Premier défi : ils s’engagent à mieux communiquer les uns avec les autres – entre États membres, avec les institutions de l'UE, mais aussi et surtout avec les citoyens, à apporter plus de clarté aux décisions, à utiliser un langage clair et honnête et à se concentrer sur les attentes des citoyens.
‘’À Bratislava, nous nous sommes engagés à offrir à nos citoyens, au cours des prochains mois, une vision d'une UE attrayante, à même de susciter leur confiance et leur soutien. Nous sommes convaincus que nous avons la volonté et la capacité d'y parvenir’’, soulignent-ils dans la ‘’déclaration de Bratislava’’.
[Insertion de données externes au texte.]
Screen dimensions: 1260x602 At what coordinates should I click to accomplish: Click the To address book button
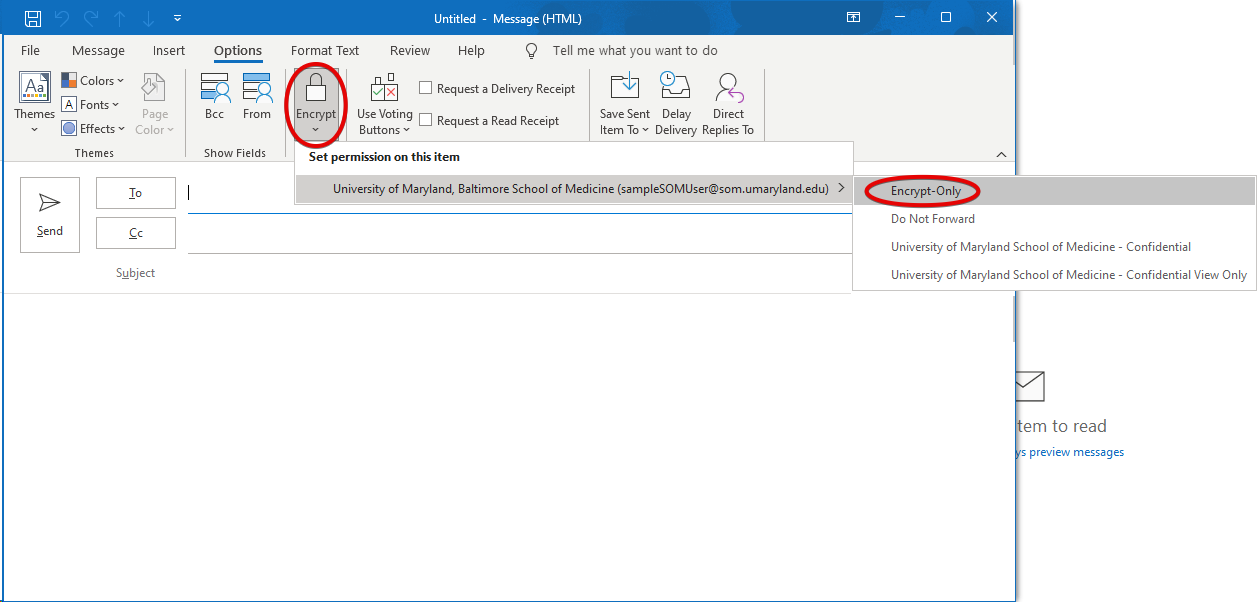pos(136,193)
Entre autres décisions, ils disent ne plus jamais permettre que se reproduisent les flux incontrôlés de réfugiés de l'année dernière, tout en réduisant encore le nombre de migrants en situation irrégulière. Ils s’engagent aussi à prendre toutes les mesures nécessaires pour aider les États membres à assurer la sécurité intérieure et à lutter contre le terrorisme, à renforcer la coopération de l'UE en matière de sécurité extérieure et de défense, à construire un avenir économique prometteur pour tous, à préserver le mode de vie européen et à offrir de meilleures perspectives aux jeunes.
Bratislava doit être le début d'un processus. Les réunions formelles à venir du Conseil européen devront permettre d'assurer un suivi concret des différents chantiers.
Les chefs des 27 se réuniront informellement au début de 2017 à La Valette. Lors des célébrations en mars de l’année prochaine du 60è anniversaire des traités de Rome, les chefs d'État ou de gouvernement se retrouveront à Rome et, à cette occasion, ils clôtureront le processus lancé à Bratislava et fixeront des orientations pour l’avenir commun de l’Europe.